EDIT: adding my sources for these stats up here. (I posted a comment with them but it seems like a lot of people aren't seeing it.)
40% of American adults believe in young-earth creationism
77% of American adults believe angels are real - kind of an old source (2011) but I don't get the feeling that the number has dropped a whole lot since then
EDIT2: I found a more recent figure for belief in angels: 72% as of 2016. Thanks @T_Doug
I mean, I'm not an expert on Marx, but wouldn't Marx say that these beliefs have come about due to the historical material forces?
Like, Marx was writing in a time when belief in the supernatural was much higher than it is today, and he didnt go around like "How are we gonna get people to accept communism when they go to church?"
Because according to base and super structure theory, ideas people believe in ultimately have their origin in the base, which is the economic structure.
Thinking we need to convince people that materialism is true, seems (ironically) to be idealism.

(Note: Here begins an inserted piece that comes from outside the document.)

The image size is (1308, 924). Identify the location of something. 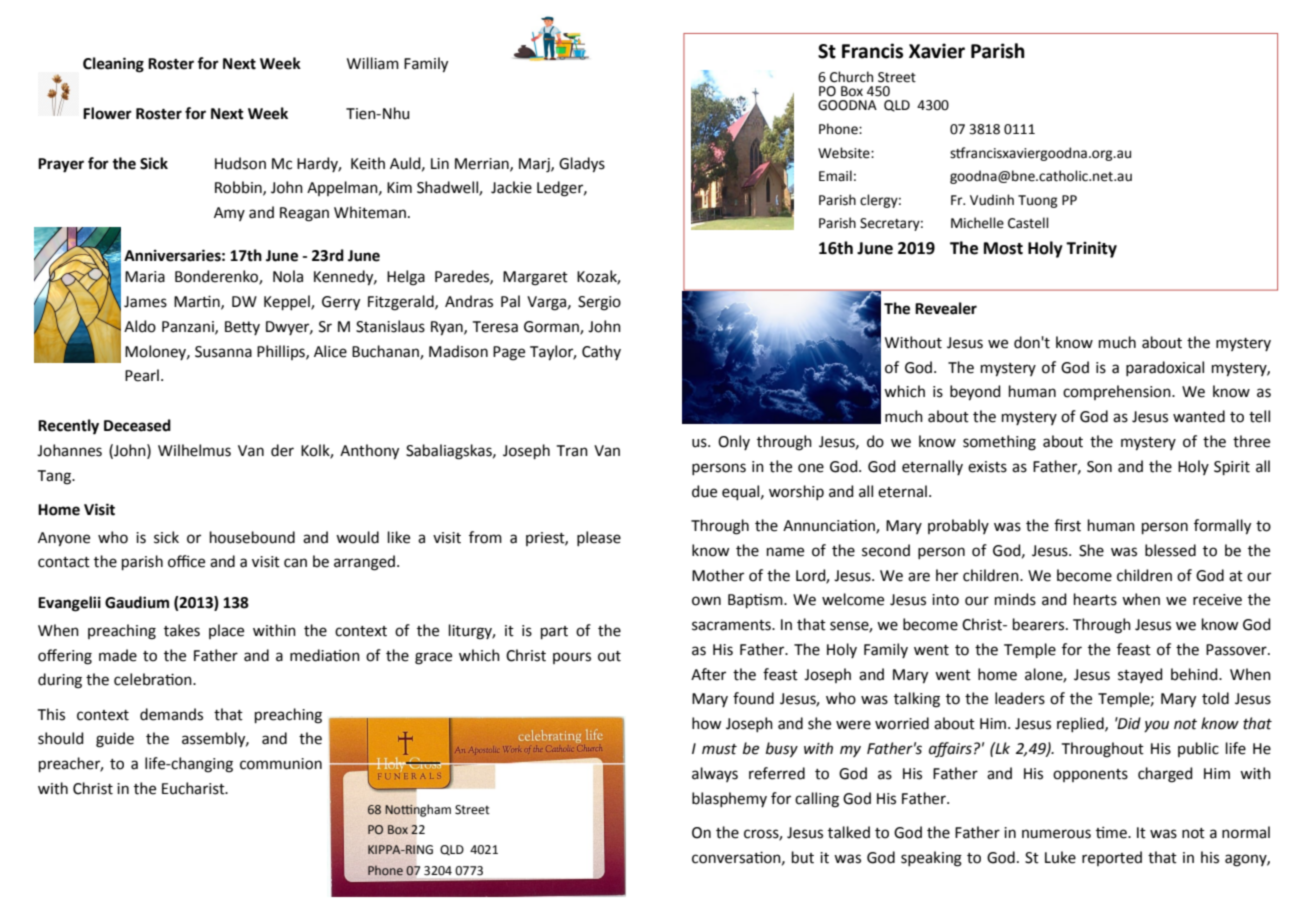
(999, 443).
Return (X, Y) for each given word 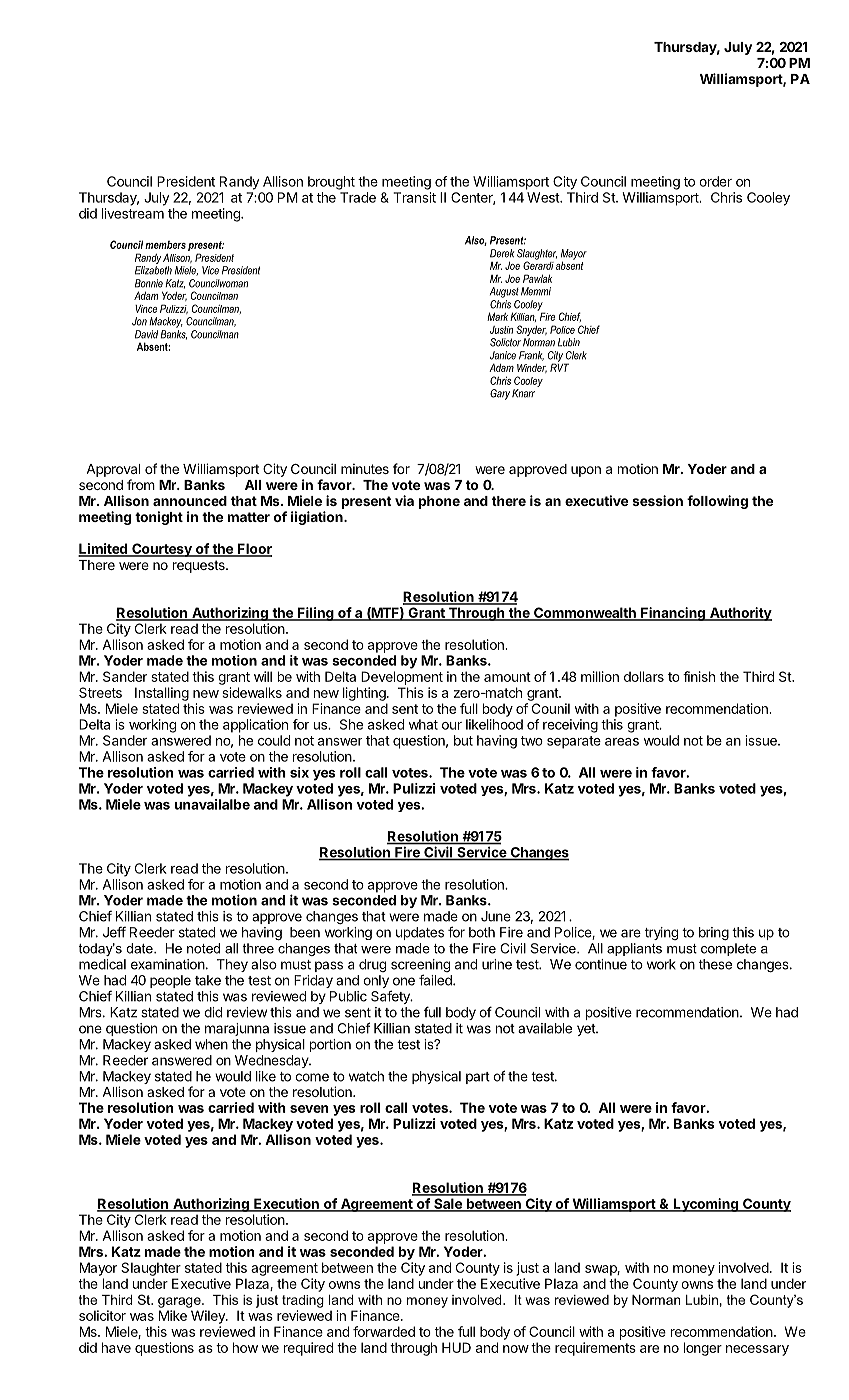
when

Am I off base here? I'm willing to walk this back because, like I said, not a marx expert
deleted by creator
this is a fair point, in fact I was kind of getting this feeling as I was writing the post.
deleted by creator
I think a good modern analog to this would be demanding electoral reform (particularly, proportional representation and ranked choice voting). We probably will not achieve it, but we can still get society to start talking about proportional representation, and we'll eventually get people to realize that their political interests have more to do with their economic situation as a worker (as well as their cultural preferences, if we're being honest) than with which town they happen to live in, and that basing our system of political representation on arbitrarily drawn geographical districts is stupid. We can get people to become more disillusioned with the political representation system, and if we do it right, that will lead to them being more disillusioned with capitalism as well.